LOUISVILLE, Kentucky -- It's the first Thanksgiving for America's newest pilgrims -- refugees from Syria, some of whom arrived less than two months ago, all breaking bread in their new home in Kentucky.
Newcomers like 15-year-old Koussay Ghalyoun and 18-year-old Nour Alkunuss fled Homs at the height of the Syrian civil war.
"When I remember my country, I feel like I'm dying," said Ghalyoun. "Because people in my country die everyday."
They met at a school for refugees in Kentucky, far from the front lines of Syria. But now, they're facing another brewing problem.
Since the Paris attacks, protesters have taken to the streets across the United States, voicing their opposition to Syrian refugees coming in, perceiving them as a security threat.
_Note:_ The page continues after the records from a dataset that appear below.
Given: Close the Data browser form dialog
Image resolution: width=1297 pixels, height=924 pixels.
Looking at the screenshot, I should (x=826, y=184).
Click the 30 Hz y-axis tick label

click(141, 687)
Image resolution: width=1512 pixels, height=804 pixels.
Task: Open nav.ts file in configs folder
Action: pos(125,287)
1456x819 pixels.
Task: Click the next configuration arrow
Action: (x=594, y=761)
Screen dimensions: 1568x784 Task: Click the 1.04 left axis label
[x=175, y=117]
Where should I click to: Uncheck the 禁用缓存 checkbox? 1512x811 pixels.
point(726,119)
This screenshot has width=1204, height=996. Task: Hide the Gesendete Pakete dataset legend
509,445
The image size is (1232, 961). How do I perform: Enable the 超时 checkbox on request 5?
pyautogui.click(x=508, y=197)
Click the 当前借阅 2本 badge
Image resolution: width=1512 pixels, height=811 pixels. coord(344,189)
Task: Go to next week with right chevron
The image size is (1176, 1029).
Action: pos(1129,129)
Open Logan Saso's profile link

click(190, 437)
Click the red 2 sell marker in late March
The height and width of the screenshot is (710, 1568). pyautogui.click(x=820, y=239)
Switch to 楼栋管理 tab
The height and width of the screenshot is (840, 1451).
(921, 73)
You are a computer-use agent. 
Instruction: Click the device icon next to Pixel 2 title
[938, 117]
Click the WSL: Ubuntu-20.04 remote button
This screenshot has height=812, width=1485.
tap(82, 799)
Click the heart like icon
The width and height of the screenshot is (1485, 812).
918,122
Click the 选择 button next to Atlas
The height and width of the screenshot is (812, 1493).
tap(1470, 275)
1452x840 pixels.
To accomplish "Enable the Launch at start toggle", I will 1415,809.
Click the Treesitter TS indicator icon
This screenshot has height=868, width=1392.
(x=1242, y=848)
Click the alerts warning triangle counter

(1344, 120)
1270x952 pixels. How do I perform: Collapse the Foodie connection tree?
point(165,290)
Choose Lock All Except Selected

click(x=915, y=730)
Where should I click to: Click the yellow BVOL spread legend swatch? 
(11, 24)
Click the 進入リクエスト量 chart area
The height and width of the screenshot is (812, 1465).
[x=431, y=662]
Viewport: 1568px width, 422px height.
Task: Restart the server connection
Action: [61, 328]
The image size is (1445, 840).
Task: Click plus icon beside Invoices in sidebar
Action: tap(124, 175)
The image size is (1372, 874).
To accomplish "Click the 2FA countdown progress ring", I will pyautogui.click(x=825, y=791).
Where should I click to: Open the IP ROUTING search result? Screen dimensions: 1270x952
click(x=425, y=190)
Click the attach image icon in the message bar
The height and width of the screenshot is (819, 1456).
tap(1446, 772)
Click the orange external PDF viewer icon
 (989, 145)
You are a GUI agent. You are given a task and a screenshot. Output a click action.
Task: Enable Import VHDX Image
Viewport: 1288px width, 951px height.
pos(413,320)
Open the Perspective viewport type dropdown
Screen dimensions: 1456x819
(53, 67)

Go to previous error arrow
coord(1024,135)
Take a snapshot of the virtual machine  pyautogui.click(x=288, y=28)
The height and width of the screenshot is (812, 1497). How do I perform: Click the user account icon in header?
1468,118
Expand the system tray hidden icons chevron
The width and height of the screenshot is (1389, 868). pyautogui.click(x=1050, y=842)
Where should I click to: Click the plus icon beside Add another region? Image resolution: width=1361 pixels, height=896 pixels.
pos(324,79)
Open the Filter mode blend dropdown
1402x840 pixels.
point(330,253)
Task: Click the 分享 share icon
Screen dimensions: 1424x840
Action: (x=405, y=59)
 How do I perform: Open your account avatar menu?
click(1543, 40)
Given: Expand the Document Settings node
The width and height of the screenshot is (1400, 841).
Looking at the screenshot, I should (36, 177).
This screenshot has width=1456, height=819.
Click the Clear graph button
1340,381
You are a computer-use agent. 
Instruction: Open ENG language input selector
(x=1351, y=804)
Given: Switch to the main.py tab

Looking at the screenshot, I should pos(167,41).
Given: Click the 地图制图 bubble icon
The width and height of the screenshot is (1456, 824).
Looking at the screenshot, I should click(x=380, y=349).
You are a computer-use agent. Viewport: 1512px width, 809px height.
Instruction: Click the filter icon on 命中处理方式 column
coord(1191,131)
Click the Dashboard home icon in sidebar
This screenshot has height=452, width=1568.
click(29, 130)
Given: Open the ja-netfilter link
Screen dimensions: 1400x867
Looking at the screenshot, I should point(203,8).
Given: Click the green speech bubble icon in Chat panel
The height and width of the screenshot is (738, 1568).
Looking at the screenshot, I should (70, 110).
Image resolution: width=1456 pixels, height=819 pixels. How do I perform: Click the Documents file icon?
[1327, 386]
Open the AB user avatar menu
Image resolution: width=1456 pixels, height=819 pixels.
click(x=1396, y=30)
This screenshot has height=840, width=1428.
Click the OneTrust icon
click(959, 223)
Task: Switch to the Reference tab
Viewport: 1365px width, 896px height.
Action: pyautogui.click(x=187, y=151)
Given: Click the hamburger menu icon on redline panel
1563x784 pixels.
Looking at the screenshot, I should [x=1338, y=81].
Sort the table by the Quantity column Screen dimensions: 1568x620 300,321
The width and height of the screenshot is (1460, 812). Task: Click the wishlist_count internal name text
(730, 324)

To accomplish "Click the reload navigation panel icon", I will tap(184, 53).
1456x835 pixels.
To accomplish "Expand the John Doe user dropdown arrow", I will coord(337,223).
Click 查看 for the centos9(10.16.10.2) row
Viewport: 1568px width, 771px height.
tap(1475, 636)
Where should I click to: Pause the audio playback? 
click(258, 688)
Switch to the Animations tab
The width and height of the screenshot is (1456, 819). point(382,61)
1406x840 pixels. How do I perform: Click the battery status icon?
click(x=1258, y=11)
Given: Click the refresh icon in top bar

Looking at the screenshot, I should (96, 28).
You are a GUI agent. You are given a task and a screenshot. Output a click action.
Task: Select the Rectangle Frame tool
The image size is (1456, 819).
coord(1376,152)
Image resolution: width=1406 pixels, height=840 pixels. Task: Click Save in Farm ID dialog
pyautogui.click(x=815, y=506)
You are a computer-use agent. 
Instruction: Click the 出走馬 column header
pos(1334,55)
More than 30 governors across the country agree -- including Matt Bevin, who takes office in Kentucky in two weeks.
"Let's be thoughtful, let's pause. Let's use a measured approach. That's all anybody's saying," explained Bevin. "If we are delusional to think that there are not evil people trying to do bad things to ourselves, then we're going to be delusional to our own detriment."
Shadi, who asked us not to use his last name, is a new arrival.
"If there is an explosion or attack somewhere else and Syrians are stopped from coming to the U.S. of course that creates some fear," he said. "It's the same kind of fears we felt when we were in Syria."
Shadi said getting to the U.S. was grueling -- over two and a half years of lengthy interviews and background checks. For him the worst part was the waiting.
Nour is eager to start a new life here, and is trying to understand the backlash. "Maybe they're thinking refugees are dangerous people. The Islam means peace, not means war."
These new arrivals say they're thankful for the warm welcome they've received, but are worried for what lies ahead.